Earnings on structured products on the Scoach derivatives market have increased 11% to CHF2.71bn in July compared with the previous month. Compared with January, the best month on record, earnings are down 20%, the Swiss structured product association (ASPS) says in a statement. The increase has been particularly noticeable month on month for leveraged products, which have contributed over 60% to total earnings. As of the end of July, 35,154 products were listed, with the majority of these leveraged products (66%). Second place goes to return optimisation products (21%). New issues in July totalled 4,272, of which 80% were leveraged products. The five largest issuers of structured products in July were the Cantonal Bank of Zurich (market share: 24.8%), UBS (24.3%), Julius Bär (17.0%), Vontobel (16.8%) and Credit Suisse (5.7%). Other issuers account for 11.5%.
Julius Baer, the largest Swiss private banking group, on 13 August announced that it is acquiring the International Wealth Management (IWM) activities of Merrill Lynch based outside the United States and Japan, which currently have USD84bn in assets as of 30 June 2012, and which have over 2,000 employees, including over 500 financial advisers, from Bank of America (BofA), pending approval from regulatory bodies and shareholders.About two thirds of IWM assets under management come from clients domiciled in growth markets in Asia (more than half), Latin America and the Middle East. The transaction is composed of a combination of acquisitions of legal entities and transfers of activities, and will bring in an additional CHF57bn to CHF72bn in assets under management by the end of the two-year integration period, about two third of which will come from growth markets.A level of CHF72bn in additional assets under management will increase assets under management at Julius Baer by about 40%, to CHF251bn, and total client assets to about CHF341bn, both on a pro forma basis, by the end of the two-year integration period.
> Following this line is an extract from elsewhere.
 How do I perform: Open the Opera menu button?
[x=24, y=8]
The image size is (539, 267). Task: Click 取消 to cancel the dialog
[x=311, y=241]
While the majority of iwm activities take place in places where Julius Baer is already present, such as Geneva, London, Hong Kong, Singapore, Dubai and Montevideo, the acqusition will add new locations to the existing Julius Baer network in Bahrain, the Netherlands, India, Ireland, Lebanon, Luxembourg, Panama and Spain. After the integration, Julius Baer will be present in over 25 countries with 50 locations worldwide. With CHF72bn in asstes under management transferred, the proportion of assets under management from growth markets will increase from more than one third currently to nearly half on a pro forma basis.
According to a study by Detlef Glow published by Handelsblatt, 294 of the 1,727 ETF funds on sale in Europe had not reached EUR100m in assets within three years as of 30 June. A Lipper expert says that on the basis of experience, this amount over this time is critical for the survival of an ETF fund. However, Detlef Glow does not predict consolidation in the industry, as issuers are seeking to attract new investors with a rising number of new strategies, particularly in actively-managed ETFs.